As you can see, in my base case, I get a share price of $98.35; the stock was trading at $66.71/ share as of this analysis, it is without a doubt undervalued. Given my WACC of 11.02% and perpetuity growth rate of 3%, I get an implied EBITDA multiple of 9.12x, but I assumed an EBITDA multiple lower than than the implied multiple simply for conservatism; I get a price per share of $90.14 assuming an EBITDA multiple of 8x. As is the case with all valuations, whether they are conducted by yours truly or anyone else, they are subjective works and are entirely dependent on what the person thinks will happen to the company in the future. My job here is to convince you of my findings and my vision of the future, and so to that end, I am also sharing various sensitivity analyses that I ran. 

Sensitivity

I have mentioned multiple times throughout this post about results being in base case, but I do also have the results for my best and weak cases. Everything in this post thus far has been in my base case, unless otherwise notated, and so I think that I should also give you the end results for my other scenarios to further solidify my findings.

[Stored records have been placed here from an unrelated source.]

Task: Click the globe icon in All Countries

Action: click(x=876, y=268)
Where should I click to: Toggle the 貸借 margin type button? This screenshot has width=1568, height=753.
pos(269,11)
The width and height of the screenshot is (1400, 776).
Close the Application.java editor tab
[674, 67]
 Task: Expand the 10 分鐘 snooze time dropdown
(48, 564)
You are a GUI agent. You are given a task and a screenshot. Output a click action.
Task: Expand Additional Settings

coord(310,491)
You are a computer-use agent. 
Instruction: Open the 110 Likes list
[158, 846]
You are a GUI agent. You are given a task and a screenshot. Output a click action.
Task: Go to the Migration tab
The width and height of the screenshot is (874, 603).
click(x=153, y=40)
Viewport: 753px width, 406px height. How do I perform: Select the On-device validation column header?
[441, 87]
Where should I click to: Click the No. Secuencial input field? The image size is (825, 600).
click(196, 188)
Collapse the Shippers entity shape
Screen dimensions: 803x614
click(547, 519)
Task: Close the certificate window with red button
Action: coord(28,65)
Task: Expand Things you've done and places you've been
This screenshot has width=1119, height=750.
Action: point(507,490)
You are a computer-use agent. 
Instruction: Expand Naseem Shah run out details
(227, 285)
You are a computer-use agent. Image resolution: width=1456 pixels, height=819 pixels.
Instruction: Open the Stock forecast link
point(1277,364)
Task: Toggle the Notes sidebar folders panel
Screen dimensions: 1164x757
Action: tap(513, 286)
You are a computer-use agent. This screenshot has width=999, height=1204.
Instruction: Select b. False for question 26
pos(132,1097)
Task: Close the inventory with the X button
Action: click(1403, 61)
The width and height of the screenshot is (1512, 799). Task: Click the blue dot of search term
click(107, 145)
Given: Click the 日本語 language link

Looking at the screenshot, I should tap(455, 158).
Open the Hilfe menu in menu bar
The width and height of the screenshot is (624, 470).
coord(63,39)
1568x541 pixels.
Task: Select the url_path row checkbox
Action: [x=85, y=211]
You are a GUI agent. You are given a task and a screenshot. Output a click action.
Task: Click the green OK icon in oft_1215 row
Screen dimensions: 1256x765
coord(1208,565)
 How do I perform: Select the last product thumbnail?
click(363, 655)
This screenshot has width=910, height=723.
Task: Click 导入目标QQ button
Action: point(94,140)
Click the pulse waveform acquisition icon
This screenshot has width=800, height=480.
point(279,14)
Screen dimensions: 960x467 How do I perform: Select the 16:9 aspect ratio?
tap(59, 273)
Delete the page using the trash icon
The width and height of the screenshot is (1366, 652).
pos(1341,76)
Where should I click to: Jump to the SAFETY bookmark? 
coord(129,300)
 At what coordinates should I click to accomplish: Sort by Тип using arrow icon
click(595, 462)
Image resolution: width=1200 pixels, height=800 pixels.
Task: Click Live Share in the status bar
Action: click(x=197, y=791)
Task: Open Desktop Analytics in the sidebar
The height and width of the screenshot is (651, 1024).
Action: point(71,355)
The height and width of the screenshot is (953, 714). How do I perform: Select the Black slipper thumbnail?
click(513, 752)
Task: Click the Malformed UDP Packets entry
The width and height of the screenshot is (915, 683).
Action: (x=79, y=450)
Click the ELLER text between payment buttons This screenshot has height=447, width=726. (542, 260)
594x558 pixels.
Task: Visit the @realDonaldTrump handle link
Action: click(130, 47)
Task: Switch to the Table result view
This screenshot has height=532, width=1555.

I will not go into details as to what I think about revenues and costs or other items in best and weak scenarios, I will leave that to your curiosity and my Excel file, I will instead mention the end results: in my best case, I get a price per share of $121.15, and for my weak case, I get a price per share of $77.28, to reiterate, PYPL was trading at $66.71 per share, which further strengthens my view that the stock is undervalued. Lets now look at how susceptible price per share is to changes in various variables. 


Images 1 and 2 show the relationship between WACC, long-term growth rate and EBITDA multiple. I mentioned before that I assumed a WACC of 11.02% for the entire projection period and so I wanted to see the price per share for other levels of WACC, and as you can see in image 1, if I assume the same TGR but a lower WACC, say 9.22%, I get a price per share of $135.47, and if I assume a WACC higher than 11.02%, say 12.02%, I get a price per share of $83.78. Image 2 tells a similar story, it shows the relationship between WACC and EBITDA multiple; I especially wanted to see the impact of changes in my EBITDA multiple assumptions because as I mentioned before, my multiple of 8x is an arbitrary number and to give it some semblance of credence, I wanted to look at the price per share at the same WACC but different multiples. As you can see, if I assume a WACC of 11.02% but a multiple of 7x, I get a price per share of $82.83, and if I assume a higher multiple, say 9x, I get a price per share of $97.45. I also looked at the impact of changes in operating margins, revenues, WACC, and EBITDA in FY '33, the results are down below and I'll let the numbers speak for themselves.  


Conclusion

It is entirely possible that you don't agree with any part of this valuation and for that reason, I have attached my Excel file below for you to inspect and dissect, and hopefully, you will reach the same inevitable conclusion that I did: PayPal is undervalued. I for one, will be incorporating PayPal in my portfolio as I sternly believe in the future that I have laid out for the company, and for you, I leave the decision in your capable hands.